NORFOLK, Va. - Keep your eyes towards the sky next week, because Venus and Mars will be the closest they've ever been.
"Venus and Mars will appear close together - only about a finger's width apart in the sky," said Giada Arney, DAVINCI Deputy Principal Investigator.
Of course the planets won't physically be that close in space, it's just from Earth's perspective. NASA experts said the alignment is called a "planetary conjunction." In other words, Earth's two closest neighbors will be visible in the same field of view on Monday night into Tuesday.
"You can spot Venus and Mars if you look low in the western sky, beginning about half an hour after sunset," said Arney.
Mars has been studied by NASA researchers for quite some time, and now the agency is taking a leap to look at Venus.
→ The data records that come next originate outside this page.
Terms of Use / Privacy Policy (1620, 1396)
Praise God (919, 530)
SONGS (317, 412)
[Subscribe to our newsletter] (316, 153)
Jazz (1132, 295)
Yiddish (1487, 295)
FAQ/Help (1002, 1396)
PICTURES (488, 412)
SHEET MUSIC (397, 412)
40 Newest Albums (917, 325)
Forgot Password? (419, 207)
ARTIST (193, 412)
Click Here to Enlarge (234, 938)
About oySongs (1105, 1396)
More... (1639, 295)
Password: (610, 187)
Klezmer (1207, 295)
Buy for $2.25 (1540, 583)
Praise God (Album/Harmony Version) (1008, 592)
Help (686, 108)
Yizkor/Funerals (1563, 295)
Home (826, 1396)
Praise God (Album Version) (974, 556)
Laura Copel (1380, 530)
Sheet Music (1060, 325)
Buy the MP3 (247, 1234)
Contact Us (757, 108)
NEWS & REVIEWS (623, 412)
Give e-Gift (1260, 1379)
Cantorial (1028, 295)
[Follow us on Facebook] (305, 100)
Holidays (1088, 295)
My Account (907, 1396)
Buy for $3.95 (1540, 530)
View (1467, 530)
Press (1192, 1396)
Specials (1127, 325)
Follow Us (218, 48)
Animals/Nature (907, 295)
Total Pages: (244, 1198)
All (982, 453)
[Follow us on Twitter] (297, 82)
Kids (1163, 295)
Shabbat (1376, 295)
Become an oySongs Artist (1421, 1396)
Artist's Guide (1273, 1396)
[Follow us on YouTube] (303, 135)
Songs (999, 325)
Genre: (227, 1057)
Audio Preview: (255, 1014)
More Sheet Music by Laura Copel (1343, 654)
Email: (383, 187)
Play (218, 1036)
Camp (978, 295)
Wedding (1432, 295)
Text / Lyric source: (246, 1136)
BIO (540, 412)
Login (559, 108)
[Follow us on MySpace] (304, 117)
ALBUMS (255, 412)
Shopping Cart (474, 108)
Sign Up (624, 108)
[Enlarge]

"Right now NASA has selected two Venus missions to explore our sister for the first time in decades. One, which will globally map the surface with advanced radar and infrared radiation," said Jim Garvin, DAVINCI's Principal Investigator. "And the other, our DAVINCI mission, will bring a spacecraft, for the first time developed by NASA, into the atmosphere with a chemistry lab and human-scale vision."
Garvin said understanding what's happening on our sister planet can help make connections to those light-years away.
"That connection is important in this blooming era of astrophysics and planetary exploration. So Venus really is special," he said.